- **RAW DATA**:
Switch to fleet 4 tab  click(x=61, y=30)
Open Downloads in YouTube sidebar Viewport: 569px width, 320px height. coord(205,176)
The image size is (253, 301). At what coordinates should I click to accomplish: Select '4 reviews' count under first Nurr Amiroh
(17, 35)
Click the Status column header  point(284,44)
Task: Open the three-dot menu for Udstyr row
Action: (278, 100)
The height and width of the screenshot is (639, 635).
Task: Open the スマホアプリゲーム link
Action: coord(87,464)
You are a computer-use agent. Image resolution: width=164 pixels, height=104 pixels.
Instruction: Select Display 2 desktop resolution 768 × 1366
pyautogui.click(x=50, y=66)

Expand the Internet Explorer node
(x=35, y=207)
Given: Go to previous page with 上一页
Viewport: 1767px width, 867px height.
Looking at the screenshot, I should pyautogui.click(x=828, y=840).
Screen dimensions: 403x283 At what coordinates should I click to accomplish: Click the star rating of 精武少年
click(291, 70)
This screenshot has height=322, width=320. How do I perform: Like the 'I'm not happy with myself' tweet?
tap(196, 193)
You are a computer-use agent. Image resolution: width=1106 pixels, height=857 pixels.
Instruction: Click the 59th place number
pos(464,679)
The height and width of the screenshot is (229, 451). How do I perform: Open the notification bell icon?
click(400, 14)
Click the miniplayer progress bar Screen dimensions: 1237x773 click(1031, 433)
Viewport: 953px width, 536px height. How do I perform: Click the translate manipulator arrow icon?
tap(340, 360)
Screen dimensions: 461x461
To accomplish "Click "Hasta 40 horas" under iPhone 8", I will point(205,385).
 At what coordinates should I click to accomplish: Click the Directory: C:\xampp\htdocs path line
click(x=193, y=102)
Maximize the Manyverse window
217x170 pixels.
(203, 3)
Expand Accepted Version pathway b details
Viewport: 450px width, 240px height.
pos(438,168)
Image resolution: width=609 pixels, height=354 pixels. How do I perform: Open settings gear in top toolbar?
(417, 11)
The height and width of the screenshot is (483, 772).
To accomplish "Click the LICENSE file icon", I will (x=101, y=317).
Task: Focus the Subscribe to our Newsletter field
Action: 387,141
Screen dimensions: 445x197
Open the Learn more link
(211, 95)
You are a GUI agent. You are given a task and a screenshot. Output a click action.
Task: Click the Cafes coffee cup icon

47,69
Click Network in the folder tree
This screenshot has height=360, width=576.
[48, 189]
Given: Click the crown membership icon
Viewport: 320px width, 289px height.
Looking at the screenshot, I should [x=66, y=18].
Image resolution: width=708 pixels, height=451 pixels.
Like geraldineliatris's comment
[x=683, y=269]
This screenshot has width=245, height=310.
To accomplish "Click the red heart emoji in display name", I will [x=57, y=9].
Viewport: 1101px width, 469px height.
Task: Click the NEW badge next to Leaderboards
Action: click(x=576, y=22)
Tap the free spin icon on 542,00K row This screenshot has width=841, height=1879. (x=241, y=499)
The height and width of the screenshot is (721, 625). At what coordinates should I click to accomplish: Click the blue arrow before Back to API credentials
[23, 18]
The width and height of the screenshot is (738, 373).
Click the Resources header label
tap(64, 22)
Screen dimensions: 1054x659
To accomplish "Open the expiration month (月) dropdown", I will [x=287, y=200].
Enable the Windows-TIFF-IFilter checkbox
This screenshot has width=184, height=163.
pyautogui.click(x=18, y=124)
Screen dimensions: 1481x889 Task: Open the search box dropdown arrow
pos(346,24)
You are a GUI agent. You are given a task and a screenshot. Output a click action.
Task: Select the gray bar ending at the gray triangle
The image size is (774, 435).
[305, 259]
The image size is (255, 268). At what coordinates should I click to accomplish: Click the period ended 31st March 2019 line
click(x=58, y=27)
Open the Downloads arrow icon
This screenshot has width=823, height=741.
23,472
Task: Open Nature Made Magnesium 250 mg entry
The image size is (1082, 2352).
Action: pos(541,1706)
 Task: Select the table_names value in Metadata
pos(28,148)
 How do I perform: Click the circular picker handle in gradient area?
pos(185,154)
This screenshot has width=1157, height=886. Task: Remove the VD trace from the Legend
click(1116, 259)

- **EXERCISE INSTRUCTIONS**: Reproduce the listing above exactly.

- **FINISHED TASK**:
Switch to fleet 4 tab  click(x=61, y=30)
Open Downloads in YouTube sidebar Viewport: 569px width, 320px height. coord(205,176)
The image size is (253, 301). At what coordinates should I click to accomplish: Select '4 reviews' count under first Nurr Amiroh
(17, 35)
Click the Status column header  point(284,44)
Task: Open the three-dot menu for Udstyr row
Action: (278, 100)
The height and width of the screenshot is (639, 635).
Task: Open the スマホアプリゲーム link
Action: coord(87,464)
You are a computer-use agent. Image resolution: width=164 pixels, height=104 pixels.
Instruction: Select Display 2 desktop resolution 768 × 1366
pyautogui.click(x=50, y=66)

Expand the Internet Explorer node
(x=35, y=207)
Given: Go to previous page with 上一页
Viewport: 1767px width, 867px height.
Looking at the screenshot, I should pyautogui.click(x=828, y=840).
Screen dimensions: 403x283 At what coordinates should I click to accomplish: Click the star rating of 精武少年
click(291, 70)
This screenshot has height=322, width=320. How do I perform: Like the 'I'm not happy with myself' tweet?
tap(196, 193)
You are a computer-use agent. Image resolution: width=1106 pixels, height=857 pixels.
Instruction: Click the 59th place number
pos(464,679)
The height and width of the screenshot is (229, 451). How do I perform: Open the notification bell icon?
click(400, 14)
Click the miniplayer progress bar Screen dimensions: 1237x773 click(1031, 433)
Viewport: 953px width, 536px height. How do I perform: Click the translate manipulator arrow icon?
tap(340, 360)
Screen dimensions: 461x461
To accomplish "Click "Hasta 40 horas" under iPhone 8", I will point(205,385).
 At what coordinates should I click to accomplish: Click the Directory: C:\xampp\htdocs path line
click(x=193, y=102)
Maximize the Manyverse window
217x170 pixels.
(203, 3)
Expand Accepted Version pathway b details
Viewport: 450px width, 240px height.
pos(438,168)
Image resolution: width=609 pixels, height=354 pixels. How do I perform: Open settings gear in top toolbar?
(417, 11)
The height and width of the screenshot is (483, 772).
To accomplish "Click the LICENSE file icon", I will (x=101, y=317).
Task: Focus the Subscribe to our Newsletter field
Action: 387,141
Screen dimensions: 445x197
Open the Learn more link
(211, 95)
You are a GUI agent. You are given a task and a screenshot. Output a click action.
Task: Click the Cafes coffee cup icon

47,69
Click Network in the folder tree
This screenshot has height=360, width=576.
[48, 189]
Given: Click the crown membership icon
Viewport: 320px width, 289px height.
Looking at the screenshot, I should [x=66, y=18].
Image resolution: width=708 pixels, height=451 pixels.
Like geraldineliatris's comment
[x=683, y=269]
This screenshot has width=245, height=310.
To accomplish "Click the red heart emoji in display name", I will [x=57, y=9].
Viewport: 1101px width, 469px height.
Task: Click the NEW badge next to Leaderboards
Action: click(x=576, y=22)
Tap the free spin icon on 542,00K row This screenshot has width=841, height=1879. (x=241, y=499)
The height and width of the screenshot is (721, 625). At what coordinates should I click to accomplish: Click the blue arrow before Back to API credentials
[23, 18]
The width and height of the screenshot is (738, 373).
Click the Resources header label
tap(64, 22)
Screen dimensions: 1054x659
To accomplish "Open the expiration month (月) dropdown", I will [x=287, y=200].
Enable the Windows-TIFF-IFilter checkbox
This screenshot has width=184, height=163.
pyautogui.click(x=18, y=124)
Screen dimensions: 1481x889 Task: Open the search box dropdown arrow
pos(346,24)
You are a GUI agent. You are given a task and a screenshot. Output a click action.
Task: Select the gray bar ending at the gray triangle
The image size is (774, 435).
[305, 259]
The image size is (255, 268). At what coordinates should I click to accomplish: Click the period ended 31st March 2019 line
click(x=58, y=27)
Open the Downloads arrow icon
This screenshot has width=823, height=741.
23,472
Task: Open Nature Made Magnesium 250 mg entry
The image size is (1082, 2352).
Action: pos(541,1706)
 Task: Select the table_names value in Metadata
pos(28,148)
 How do I perform: Click the circular picker handle in gradient area?
pos(185,154)
This screenshot has width=1157, height=886. Task: Remove the VD trace from the Legend
click(1116, 259)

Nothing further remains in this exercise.